I slammed the door, rattled the deadbolts and chain but actually left them unlocked in case I had to get back out very quickly.  Easing my .45 out of its holster at the small of my back and releasing the safety, I shed my suit jacket. All senses were focused, blood thumping in my ears, trying to locate evidence of someone still there, one of the mob thugs I’d helped send away, for instance.
Nothing but rancid cigarette stench.
I felt a little sheepish, later, thinking that I must’ve looked like some “B” grade Hollywood screenwriter’s version of cop checking the place out as I moved through each doorway. I even checked behind shower curtains, in closets and in the cabinet under the kitchen sink, leading each step with the .45.
Hey, you never know.
Feeling a little foolish and quite a bit relieved, I relaxed a bit, feeling the exhaustion again as I picked up my jacket from the floor and locked the door. Turning back into the apartment, I walked through the door into my bedroom, which I’d just checked and saw who’d been smoking.

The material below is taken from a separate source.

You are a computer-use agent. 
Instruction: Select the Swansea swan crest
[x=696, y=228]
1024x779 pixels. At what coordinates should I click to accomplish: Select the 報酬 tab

It hadn’t been a mobbed-up thug whose smoke had fouled the air, it was her.  It could only have been one person, smoking those damned nasty Picayune cigarettes, I finally realized.  She was the woman who had kept and sheltered me for my first five years and obviously never quit loving me.
Marie Clapion, or as many in New Orleans would have called her, Madame Marie.  I had always called her Mama Marie.
She sat in the big leather recliner in the corner of my bedroom, kicked-back, with a lighted cigarette dangling from her right hand.  Tonight she wore a dark turquoise turban-like cloth in a spiral on her head, and her usual long, white linen ceremonial dress.  Her feet were bare. They were a little darker than her face, a true café au lait, on top than on the bone-hard callused bottoms.
I stood there in a sort of suspended animation as she took a long drag on the foul cigarette, then half-turned to her right and blew the smoke toward the closed window.  Her black eyes glittered, squinting back sidewise at me through the haze she’d created, as if they reflected ritual bonfires.  She seemed to draw all of me into their depths.
Madame Marie Duminy Clapion, Mama Marie, watching me from the chair, died when I was eleven years old.  I wept at her elaborate, ritual funeral in New Orleans—twenty-two years ago.
She flicked the butt away toward the middle of the room, but instead of dropping to the carpet it vanished.
She enjoyed doing things like that—always had—her tricks had caught my attention when I was a child, and still did.
Usually, when Mama Marie—or more accurately, the shade of Mama Marie—came to visit, she spoke but didn’t respond to questions or comments. I believe that Mama Marie always hears, but sometimes doesn’t choose to answer.
Now, I sat on the edge of my bed and watched her. She looked away as if I wasn’t there, out through the open drapes into the beginning dawn. Her left leg was hanging over the edge of the chair. Her left bare foot and right hand beat time to the slow, insistent rhythm of music only she could hear.
She stopped, and turned completely, facing me, dark eyes softening as she left the dance behind.
“You up agin’ a bad ‘un here, Honey.  This man you lookin’ for is just plain evil—crazy, too.  Watch everythin’ real close. You gotta catch him ‘fore he kills a bunch more people. You’ll see when you face him—he’s cold as a copperhead. Watch him close, now. Watch ever’ little thing he do. You gotta stay calm, too, jus’ like I taught you when you was a chile.”  She spoke quietly, her mouth a flat grim line and a hard glint in anthracite eyes. She began to fade slowly into transparency and was gone.
The smell of Picayune cigarettes faded more slowly than her shade, or maybe it was just the memories, awakened by the smell.
Yes, I’ll watch him but first I have to find him. Those thoughts were my last before I collapsed on the bed without undressing.